Ma vediamo le principali novità del nuovo sistema operativo Apple:

  • Interactive Notification – sarà possibile rispondere ai messaggi direttamente dalla tendina delle notifiche oppure dalla lockscreen, senza come attualmente succede, interrompere quello che si sta facendo. Sarà possilbe inserire widget di terze parti all’interno del Notification Center accedendo direttamente dal menù ai contatti preferiti.
  • Mail migliarata la gestione delle mail facilitando l’inserimento delle etichette e degli appuntamenti sul calendario direttamente dall’email.
  • iMessage – utilizzando il menù dettagli, sarà possibile condividere la posizione, silenziare le notifiche di un gruppo. La novità importante riguarda la possibilita di registrare un messaggio vocale oppure un video e condividerli in tempo reale come fanno attualmene i vari servizi di messaggistica.

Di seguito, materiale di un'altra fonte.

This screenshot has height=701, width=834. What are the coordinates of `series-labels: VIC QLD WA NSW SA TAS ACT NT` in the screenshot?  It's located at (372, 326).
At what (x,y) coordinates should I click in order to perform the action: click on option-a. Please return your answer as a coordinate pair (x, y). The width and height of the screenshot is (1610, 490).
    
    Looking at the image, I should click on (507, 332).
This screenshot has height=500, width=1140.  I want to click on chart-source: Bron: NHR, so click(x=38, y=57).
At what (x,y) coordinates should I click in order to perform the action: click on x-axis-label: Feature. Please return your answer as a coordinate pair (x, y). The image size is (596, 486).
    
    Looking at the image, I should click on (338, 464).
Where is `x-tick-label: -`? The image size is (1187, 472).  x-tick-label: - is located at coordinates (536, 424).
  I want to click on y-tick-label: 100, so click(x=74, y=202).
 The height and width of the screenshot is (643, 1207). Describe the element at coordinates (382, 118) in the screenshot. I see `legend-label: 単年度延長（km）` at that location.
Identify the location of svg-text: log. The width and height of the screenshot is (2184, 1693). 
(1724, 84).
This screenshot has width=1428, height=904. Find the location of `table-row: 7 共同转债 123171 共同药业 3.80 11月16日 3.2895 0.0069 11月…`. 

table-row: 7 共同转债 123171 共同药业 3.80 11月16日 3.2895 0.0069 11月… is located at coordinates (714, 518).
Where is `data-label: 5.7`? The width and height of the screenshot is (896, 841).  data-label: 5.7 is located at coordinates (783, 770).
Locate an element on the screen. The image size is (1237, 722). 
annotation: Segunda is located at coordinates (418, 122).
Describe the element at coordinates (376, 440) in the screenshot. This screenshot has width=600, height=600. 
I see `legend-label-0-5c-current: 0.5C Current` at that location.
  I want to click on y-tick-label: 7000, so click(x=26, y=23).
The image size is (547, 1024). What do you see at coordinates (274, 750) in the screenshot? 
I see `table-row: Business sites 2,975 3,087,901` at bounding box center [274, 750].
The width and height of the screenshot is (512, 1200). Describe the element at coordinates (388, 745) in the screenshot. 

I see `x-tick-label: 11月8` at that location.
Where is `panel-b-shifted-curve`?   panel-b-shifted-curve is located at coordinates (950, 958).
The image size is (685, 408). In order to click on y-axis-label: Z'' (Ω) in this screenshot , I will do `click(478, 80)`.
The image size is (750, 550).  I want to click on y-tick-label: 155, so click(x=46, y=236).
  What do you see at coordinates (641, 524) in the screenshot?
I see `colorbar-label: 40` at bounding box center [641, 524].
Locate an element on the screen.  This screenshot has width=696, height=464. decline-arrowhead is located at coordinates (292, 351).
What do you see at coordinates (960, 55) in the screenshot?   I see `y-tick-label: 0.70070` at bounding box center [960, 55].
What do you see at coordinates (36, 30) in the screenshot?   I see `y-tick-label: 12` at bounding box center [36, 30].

Direttamente dalla lockscreen sarà possibile ascoltare i messaggi audio e rispondere, oppure eliminarli con un semplice swipe, senza dover sbloccare il dispositivo.
  • iCloud – sarà possibile salvare i file direttamente online sfruttando il nuovo iCloud Drive che metterà a disposizione un servizio ancora più completo.
  • Spotlight – sarà possibile fare una ricerca all’interno del dispositivo oppure su internet. Nel momeno in cui verrà effettua una ricerca con Safari oltre alla serp di Google verranno inseriti anche i dati di Spotlight.
  • Quicktype – la tastiera con Quicktype supporterà il sistema predictive typing suggestion fornendo all’utente suggerimenti durante la digitazione del testo. Il sistema sarà in grado di ‘imparare’ il tipo di conversazione utilizzata dalla persona fornendo suggerimento inerenti al contesto. Apple parlando di privacy ha assicurato che le informazioni memorizzate saranno protette all’interno del dispositivo.
  • Healthkit – la tanto attesa app per il settore salute che raccoglierà tutte le info relative all’attività fisica dell’utente monitorandone la salute. Healthkit è stata predisposta per  essere integrata con applicazioni di terzi sia in campo sportivo come Nike+, sia medico come l’app in realizzata con Mayo Clinic.
  • iPhoto – disponibili su iCloud e tutti i device, saranno ricercabili per luogo, ora e album. Apple metterà inoltre a disposizione degli utenti nuovi sistemi di editing per migliorare le immagini modificanone molti parametri.
  • Siri – l’assistente vocale Apple ha subito alcuni miglioramenti interessanti come il riconoscimento delle canzoni grazie all’integrazione di Shazam. Altra novità riguarda la possibilità di comunicare con Siri senza dover tenere premuto il tasto Home ma semplicemente dicendo Hey, Siri.
  • Family Sharing – applicazione di condivisione che mette a dispozione in semplice e immediato la condivisione di documenti importanti con il nucleo famgliare, come per esempio foto, impegni, promemorioa reminders o localizzare il dispositivo di un membro del nucleo. Sarà possibile condividere tutto questo tra un massimo di 6 componenti che utilizzano la stessa carta di credito.

Apple ha subito messo a disposzione degli sviluppatori la versione beta, tutti gli altri utenti dovranno aspettare quest’autunno per poter installare il nuovo sistema operativo iOS8 sui propri dispositivi. Cupertino precisa inoltre che iOS 8 sarà disponibile per iPhone 4S – 5 – 5C – 5S, iPod touch 5, iPad mini,  iPad 2 – iPad Retina e iPad Air.